Work task —
Copy verbatim the span of lines beginning at the line that contains "You are a computer-use" and ending with the final line of the data. Exclude pictures from the copy.

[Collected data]
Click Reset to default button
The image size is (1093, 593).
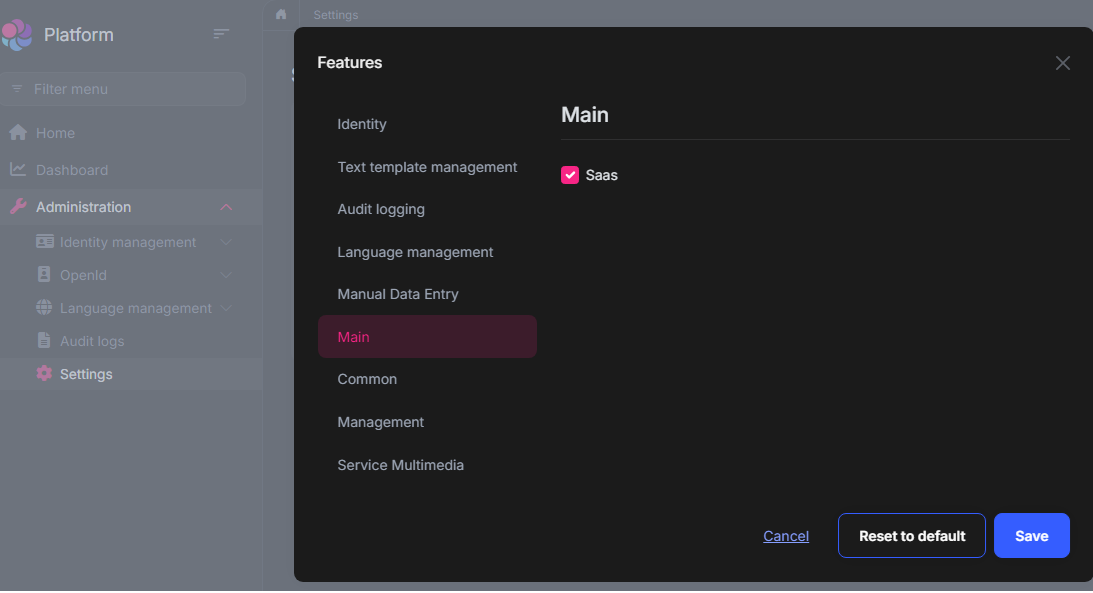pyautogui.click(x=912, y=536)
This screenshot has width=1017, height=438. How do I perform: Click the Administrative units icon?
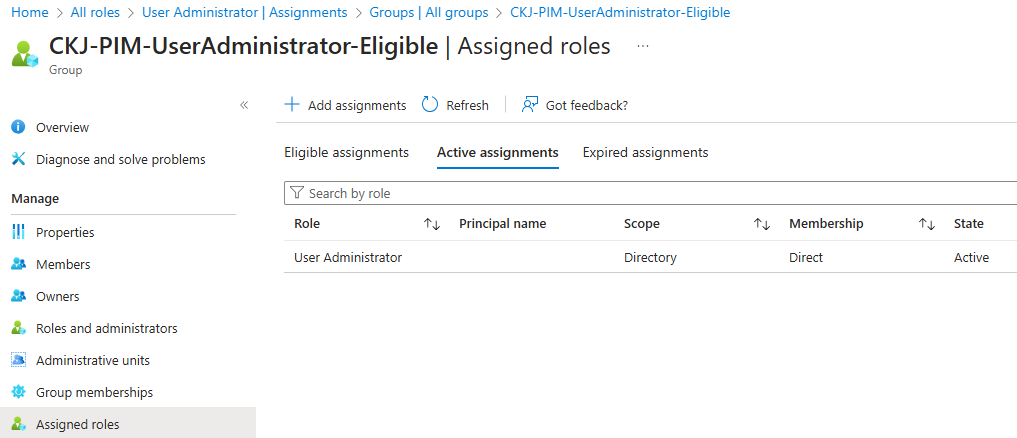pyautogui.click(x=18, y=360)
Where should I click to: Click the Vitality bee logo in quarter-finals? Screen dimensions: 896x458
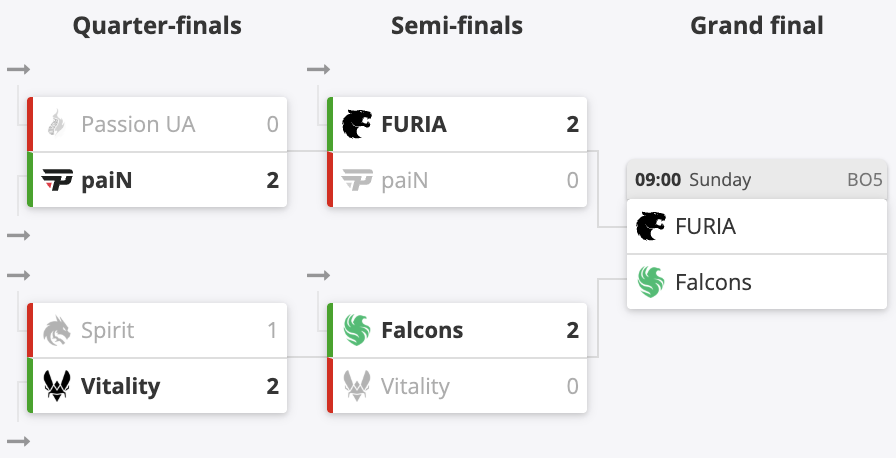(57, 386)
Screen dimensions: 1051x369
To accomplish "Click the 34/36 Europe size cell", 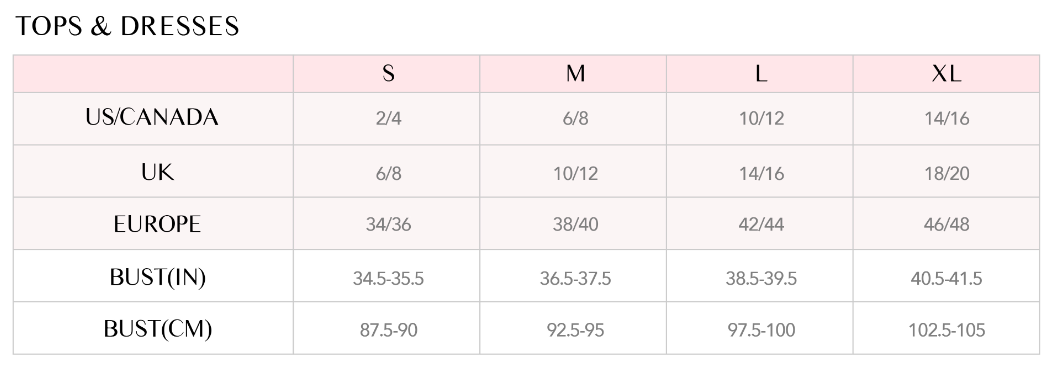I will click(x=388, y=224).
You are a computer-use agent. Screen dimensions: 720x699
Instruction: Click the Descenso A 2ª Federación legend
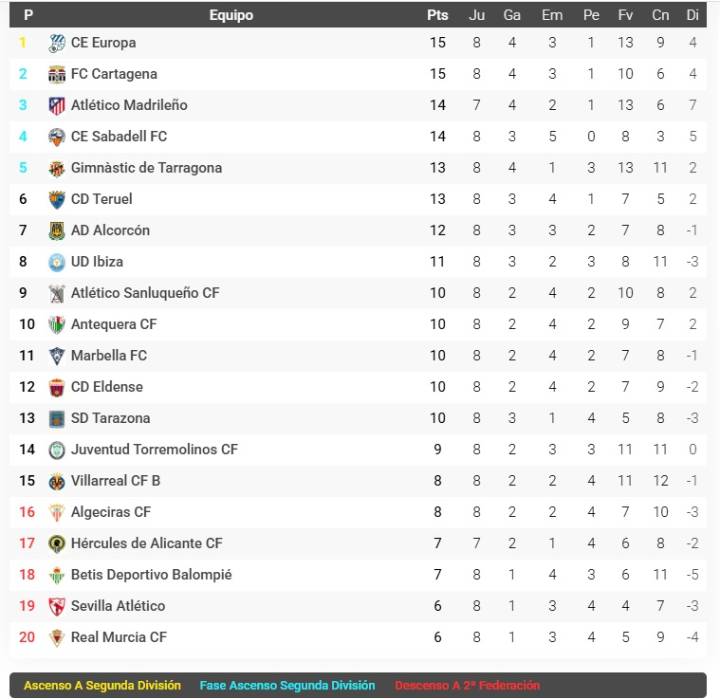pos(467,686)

Solved exercise —
You are a computer-use agent. Screen dimensions: 720x699
Instruction: Click the Descenso A 2ª Federación legend
pos(467,686)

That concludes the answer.